They are highly reactive non-metals. They exist as diatomic molecules containing a covalent bond. Due to their reactivity the elements do not occur in the free state but are always combined with other elements.
Melting point, boiling point, density and latent heats of fusion and vaporisation are all dependent on the strength of the intermolecular forces.
Values of these properties are relatively low and show a steady increase down the group. This is because the molecules are non-polar and so the only intermolecular attractions are weak van der Waals. These increase down the group with molecular mass. This is observed with the changes of state as we descend the group (gas to solid).
These properties all depend upon the effective nuclear charge felt by the outer electrons. The halogen atoms have a maximum nuclear charge for the irrespective periods (apart from the noble gases) and hence the greatest pull on their outer electrons.
- The atoms and ions have relatively small radii that increase down the group.

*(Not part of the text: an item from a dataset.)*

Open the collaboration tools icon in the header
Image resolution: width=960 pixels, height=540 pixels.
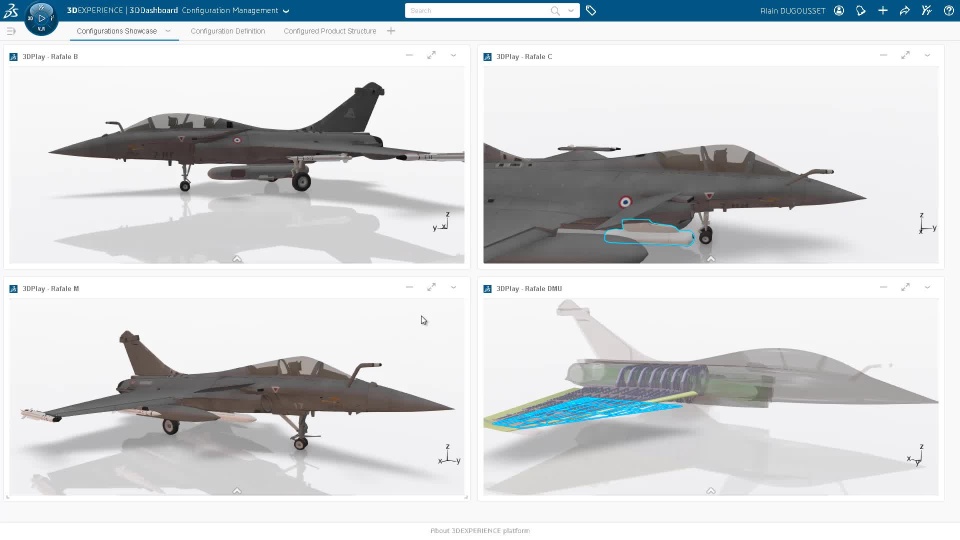pyautogui.click(x=926, y=10)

Ionic radii are larger than atomic radii.
- Ionisation energies and electron affinities are relatively high and decrease down the group.
- Electronegativity decreases down the group. Fluorine is the most electronegative element. This trend decreases down the group and can be explained in terms of increase in atomic radius and increase in shielding effect which more than offset the increase in nuclear charge. Hence, the nuclear pull on the bonding electrons decreases.
They have an outer electron structure of ns2np5 and need to gain one electron to complete their octet. The most common oxidation state -1 and they commonly form both covalent and ionic bonds.
a) Halide ions F-, Cl-, Br-, I- are formed from bonding with electropositive metals.
b) Covalent bonds are formed with non-metals and weakly electropositive metals (e.g. HCl).
The halogens are able to expand their valency shell by making use of vacant 'd' orbitals.
They do this by unpairing the s and p electrons and promoting them to vacant 'd' orbitals.
This means that the halogens can show oxidation states greater than -1.
The maximum number of unpaired electrons is 7 and so the maximum possible oxidation state is 7.
Note: Fluorine can only exhibit the one oxidation state of -1 since it has no available 'd' orbitals.
The tendency to form ionic bonds decreases down the group as the electronegativity decreases. The tendency to form covalent bonds increases as you descend the group.